Vía “cardiaca”, vía interna de adoración, apoyándose y fundándose sobre la práctica de la contemplación y de la alabanza, el Martinismo es en cierto modo un Arca donde, piadosamente, se conserva la práctica de la celebración de la Alianza del Creador con el hombre, pero con un hombre santificado, regenerado “perpetuamente y por completo en la piscina de fuego, y en la sed de la Unidad”, como lo expresa magníficamente el “Filósofo Desconocido”, a fin de poder cumplir la principal religión, la que consistirá en vincular y reunir “nuestro espíritu y nuestro corazón a Dios”, para que el hombre pueda ser restablecido en las prerrogativas de su primer origen, realizando finalmente su indispensable “Reconciliación”.
De forma premonitoria, Saint-Martin había previsto, conociendo la lentitud de los progresos del alma humana, que su obra no produciría frutos antes de que hubiese abandonado esta tierra. Su inmenso mérito, que cada Martinista celebra en el presente de forma providencial, es haber sabido, durante su paso por este valle de lágrimas, recordarnos los deberes que nos impone nuestra verdadera esencia, profetizando con rara lucidez: “Mi tarea en este mundo ha sido la de conducir al espíritu del hombre por una vía natural a las cosas sobrenaturales que le pertenecen por derecho, pero de las que perdió totalmente la idea, ya sea por su degradación o por la falsa instrucción de sus maestros. Esta tarea es nueva, pero está llena de numerosos obstáculos; y es tan lenta que no producirá frutos hasta después de mi muerte” (Saint-Martin, Retrato histórico y filosófico, 1135).
La obra san-martinista para ser admitido en el rango de los sacrificadores del Eterno.

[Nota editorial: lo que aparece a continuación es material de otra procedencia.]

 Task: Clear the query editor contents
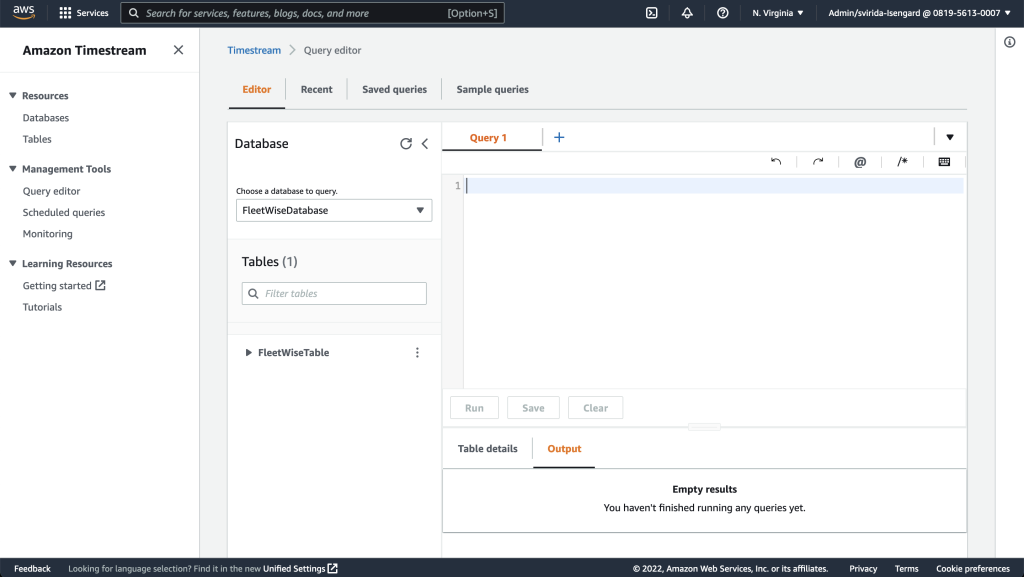click(x=595, y=407)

La obra san-martinista es un trabajo según lo interno porque es allí, en el corazón, en este preciso lugar, que se juega la posibilidad de una transformación para el alma; es en esta ubicación especial y única donde están selladas las condiciones de una eventual futura unión con lo divino para el hombre de deseo.

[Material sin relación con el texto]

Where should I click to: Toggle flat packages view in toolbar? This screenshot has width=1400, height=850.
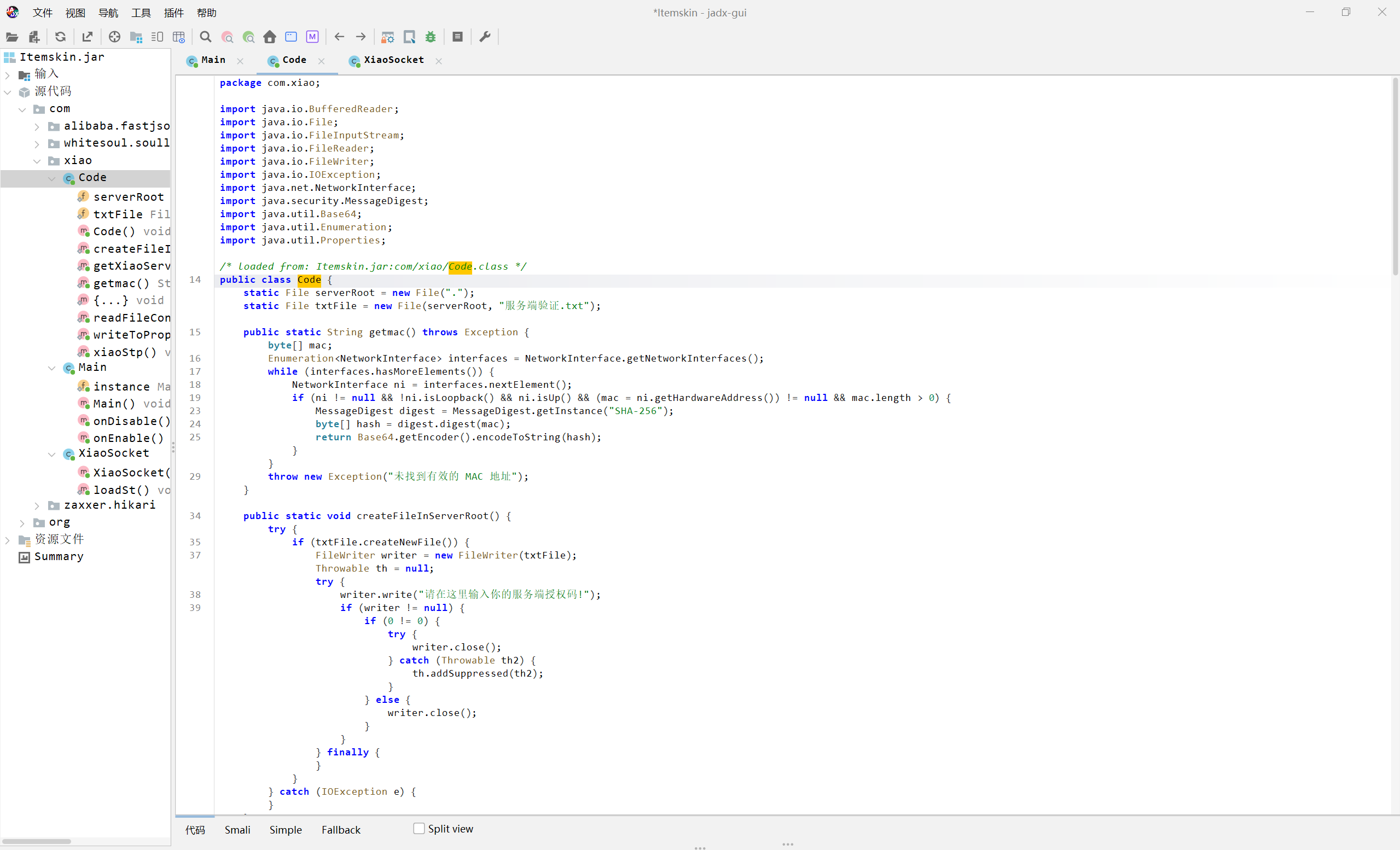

No se dan pues, y esto hay que decirlo solemnemente, otras oportunidades disponibles para el investigador, otros caminos que permitan un acercamiento a los lugares santos: es en el fondo del alma donde deben elevarse los inciensos de la oración, es en este centro donde se hacen comprensibles los cánticos dirigidos al Rey de los cielos, es en este lugar donde son celebradas las inefables nupcias supraesenciales que ven, en un indescriptible misterio, a la amada esposa descansar definitivamente sobre el corazón caritativo del Señor para dormir, en una paz profunda, por la eternidad del amor perpetuo.

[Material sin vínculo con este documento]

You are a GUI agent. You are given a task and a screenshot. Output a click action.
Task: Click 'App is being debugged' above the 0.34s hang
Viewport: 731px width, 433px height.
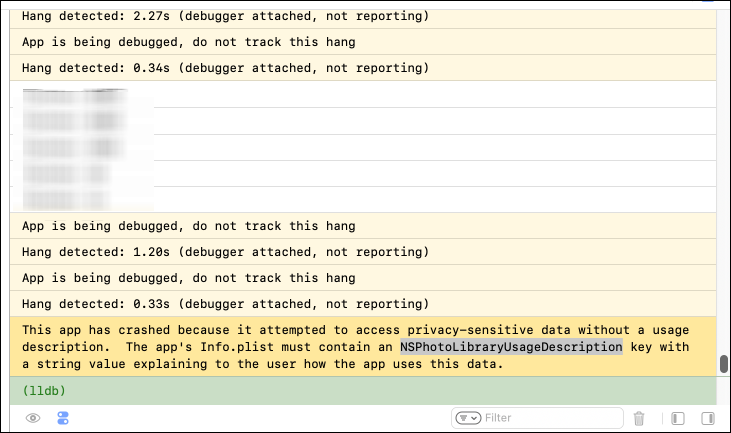pos(188,42)
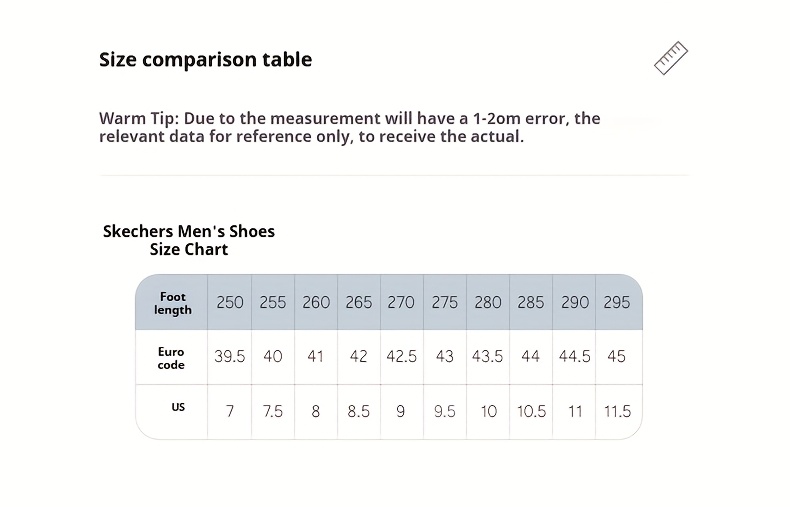This screenshot has width=790, height=507.
Task: Select the 295 foot length cell
Action: [x=617, y=303]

Así, quien haya dejado que se convierta en el Templo del Señor, aquel que se haya hecho digno de ser visitado por la simiente divina: tendrá que fecundar el germen de Dios, la Palabra inexpresada del Verbo, para que “haga que esta obra santa opere en nosotros, para que podamos decir que somos admitidos al rango de los sacrificadores del Eterno” (El hombre nuevo, § 16).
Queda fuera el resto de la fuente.